What Happens After Treatment?

After treatment is completed, followup typically consists of office visits as well as blood and imaging tests. The primary purpose of followup is to uncover any relapse of the cancer.

Even though testicular cancer can still be cured even in advanced stages, the outcome is likely to be better if the cancer is more limited1.

The secondary purpose of followup is to address any issues or problems that may have arisen as a result of treatment. These can include complications from chemotherapy, such as lung problems, nerve damage in the hands and feet or kidney problems. There may be infertility issues due to treatment that require counseling, referral or other interventions.

The Office Visit: Review of Systems and Physical Examination

During the office visit, certain questions are asked followed by a physical examination. Both are directed at identifying any symptoms or signs which may indicate a recurrence of the cancer or that may be a result of the treatment for the cancer.

  • Review of Systems: The review of systems is the process of asking specific questions to assess certain body systems and symptoms possibly related to cancer or its treatment. The questions are formulated to ascertain whether there is any new or progressive symptom that could be evidence of recurrent cancer. For example, lower back pain could be a sign that the cancer has spread to a group of nodes know as the retroperitoneal lymph nodes, so you may be asked if you have lower back pain. Testicular cancer can spread to the lungs resulting in cough and shortness of breath so you may be questioned about these symptoms.

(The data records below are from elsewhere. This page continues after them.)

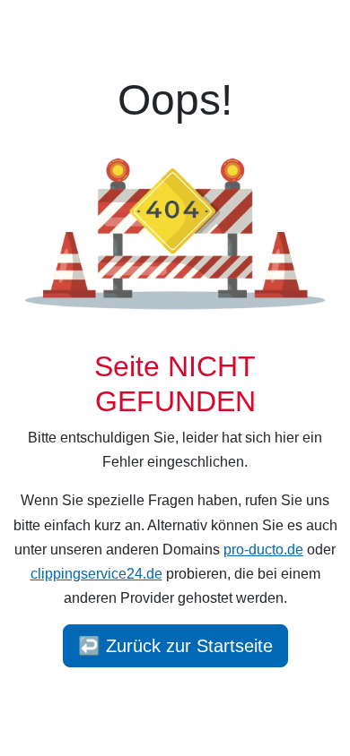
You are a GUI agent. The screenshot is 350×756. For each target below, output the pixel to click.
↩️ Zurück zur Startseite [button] (175, 646)
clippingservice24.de (96, 573)
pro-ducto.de (263, 549)
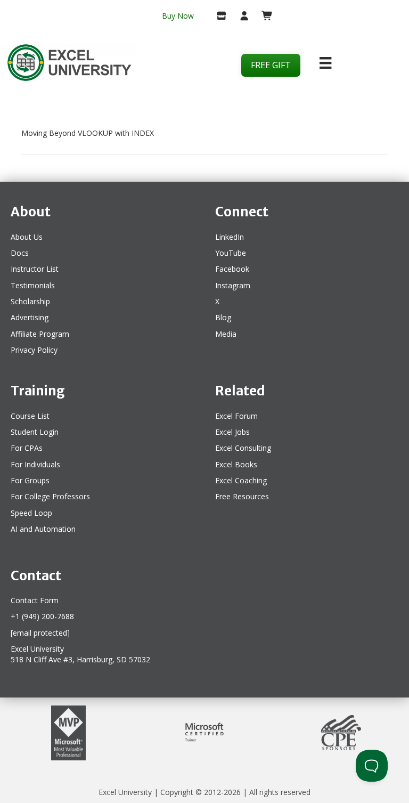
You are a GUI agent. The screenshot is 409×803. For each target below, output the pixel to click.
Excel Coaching (241, 480)
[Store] (217, 16)
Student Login (35, 432)
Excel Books (236, 464)
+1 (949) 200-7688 (42, 616)
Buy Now (178, 16)
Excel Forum (236, 416)
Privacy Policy (34, 350)
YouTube (230, 253)
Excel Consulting (243, 448)
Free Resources (242, 496)
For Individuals (35, 464)
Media (225, 334)
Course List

Multiple other questions may be asked as well, but nearly all are directed at searching for evidence of cancer or complications from its treatment.
  • Physical Examination: The physical examination is also geared towards looking for evidence of cancer. Multiple systems and areas are typically examined. The abdomen is assessed through palpation (pressing and feeling with the fingers). If the retroperitoneal lymph nodes are sufficiently enlarged, they may be felt as an abdominal  mass. The lungs are assessed through listening with a stethoscope paying attention for any abnormality which could signal lung involvement by the cancer. The remaining testis is palpated. This is done primarily due to the fact that a second episode of testicular cancer is more common in someone who has already had testicular cancer. Other parts of the physical examination may include assessment of such things as assessing other lymph node groups and listening to the heart.

    Laboratory Evaluation

    In addition to the review of systems and physical examination, evaluation in the office typically involves a series of blood tests as well. Blood tests are performed primarily to look for specific tumor markers which may be elevated if the cancer is still present in some other location such as lymph nodes or lungs. Blood tests may also be done to assess complications from treatment like chemotherapy. These could be blood tests to assess kidney or marrow function, which may be affected by chemotherapy to varying degrees and durations.

    Imaging Studies

    Probably the most definitive aspect of followup care is the performance of certain imaging studies. The type of study and frequency depends on the stage and treatment of the cancer. One of the most common imaging studies is the chest x-ray.  This is done to see if there is cancer in the lungs. If cancer was in the lungs previously and treated with chemotherapy or if there are worrisome pulmonary symptoms, oftentimes a chest CT scan will be performed in place of an x-ray.

    CT scans have greater resolution and are more sensitive, but they do cost more and involve significantly more radiation than a x-ray. CT scans are commonly done of the abdomen and pelvis to specifically look for cancerous involvement of the retroperitoneal lymph nodes.

    Frequency and Duration of Follow-Up Assessments

    How often and for how long follow-up assessments occur is a decision that ultimately takes place between the patient and his cancer professionals. Guidelines from different societies typically recommend visits every 3-12 months for at least 5 years. How often and how many CT scans and x-rays are done varies depending on the stage, type, and treatment of testicular cancer. The number of CT scans typically ranges from 2-10 for the first 5 years following treatment.